Word and element pointing items
◇ ◇ ◇ ◇

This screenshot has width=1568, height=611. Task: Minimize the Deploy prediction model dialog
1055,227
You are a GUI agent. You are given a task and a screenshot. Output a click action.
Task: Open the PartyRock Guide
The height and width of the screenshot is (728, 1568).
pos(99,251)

◇ ◇ ◇ ◇

Task objective – Repeat every line of the items above, requests included, offsetting each coordinate in the answers by 30.

Result –
This screenshot has width=1568, height=611. Task: Minimize the Deploy prediction model dialog
1085,257
You are a GUI agent. You are given a task and a screenshot. Output a click action.
Task: Open the PartyRock Guide
The height and width of the screenshot is (728, 1568).
pos(129,281)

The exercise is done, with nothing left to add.